### About this exercise
Go over the data below line by line, and state how many lines contain the string "computer". Give the number only.
################
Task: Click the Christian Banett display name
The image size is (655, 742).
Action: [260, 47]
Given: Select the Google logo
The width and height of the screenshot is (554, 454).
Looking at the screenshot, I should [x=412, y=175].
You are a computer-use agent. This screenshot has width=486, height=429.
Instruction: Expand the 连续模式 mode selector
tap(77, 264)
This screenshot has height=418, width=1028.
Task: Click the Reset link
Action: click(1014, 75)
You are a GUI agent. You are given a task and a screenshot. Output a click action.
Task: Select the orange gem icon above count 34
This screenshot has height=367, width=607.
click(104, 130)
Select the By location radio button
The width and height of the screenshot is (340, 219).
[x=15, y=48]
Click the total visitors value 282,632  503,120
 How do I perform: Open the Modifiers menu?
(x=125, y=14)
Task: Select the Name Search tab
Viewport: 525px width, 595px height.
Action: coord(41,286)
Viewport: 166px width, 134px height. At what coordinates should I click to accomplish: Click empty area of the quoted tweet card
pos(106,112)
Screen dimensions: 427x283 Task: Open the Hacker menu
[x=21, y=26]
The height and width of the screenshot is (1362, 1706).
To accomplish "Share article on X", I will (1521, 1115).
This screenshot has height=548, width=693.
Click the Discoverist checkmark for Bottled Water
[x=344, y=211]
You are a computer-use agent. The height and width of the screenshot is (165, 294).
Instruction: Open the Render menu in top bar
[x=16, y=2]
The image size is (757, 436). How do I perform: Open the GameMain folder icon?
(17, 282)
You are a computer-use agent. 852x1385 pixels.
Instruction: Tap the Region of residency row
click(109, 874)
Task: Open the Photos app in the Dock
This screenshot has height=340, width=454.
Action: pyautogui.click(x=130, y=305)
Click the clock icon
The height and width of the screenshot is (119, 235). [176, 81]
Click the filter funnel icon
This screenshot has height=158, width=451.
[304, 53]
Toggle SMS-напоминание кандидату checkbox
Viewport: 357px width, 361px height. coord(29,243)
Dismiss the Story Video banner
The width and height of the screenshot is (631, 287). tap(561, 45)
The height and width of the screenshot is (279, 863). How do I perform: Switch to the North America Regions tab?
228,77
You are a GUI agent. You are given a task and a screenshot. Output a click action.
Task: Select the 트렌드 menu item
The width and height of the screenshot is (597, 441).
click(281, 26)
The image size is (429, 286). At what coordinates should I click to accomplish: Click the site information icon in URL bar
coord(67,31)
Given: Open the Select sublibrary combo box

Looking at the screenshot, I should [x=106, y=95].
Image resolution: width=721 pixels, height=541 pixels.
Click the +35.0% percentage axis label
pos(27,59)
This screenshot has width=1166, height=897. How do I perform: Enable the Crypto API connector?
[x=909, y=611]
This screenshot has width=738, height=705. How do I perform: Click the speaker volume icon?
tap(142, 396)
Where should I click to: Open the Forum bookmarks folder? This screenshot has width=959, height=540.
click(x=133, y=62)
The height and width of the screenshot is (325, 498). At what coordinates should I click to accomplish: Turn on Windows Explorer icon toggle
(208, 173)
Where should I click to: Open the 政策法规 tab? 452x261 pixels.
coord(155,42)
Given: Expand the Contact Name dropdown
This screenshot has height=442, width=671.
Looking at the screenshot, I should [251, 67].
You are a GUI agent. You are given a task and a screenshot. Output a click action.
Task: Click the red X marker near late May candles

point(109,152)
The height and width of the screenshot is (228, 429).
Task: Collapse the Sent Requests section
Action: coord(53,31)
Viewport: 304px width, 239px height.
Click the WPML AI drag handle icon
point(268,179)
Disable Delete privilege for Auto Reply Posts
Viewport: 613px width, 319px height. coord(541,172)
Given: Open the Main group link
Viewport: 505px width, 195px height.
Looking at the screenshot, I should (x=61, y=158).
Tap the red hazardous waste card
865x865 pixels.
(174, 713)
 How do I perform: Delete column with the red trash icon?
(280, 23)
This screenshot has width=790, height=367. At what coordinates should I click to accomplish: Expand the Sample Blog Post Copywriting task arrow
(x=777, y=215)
################
### Answer to this exercise
3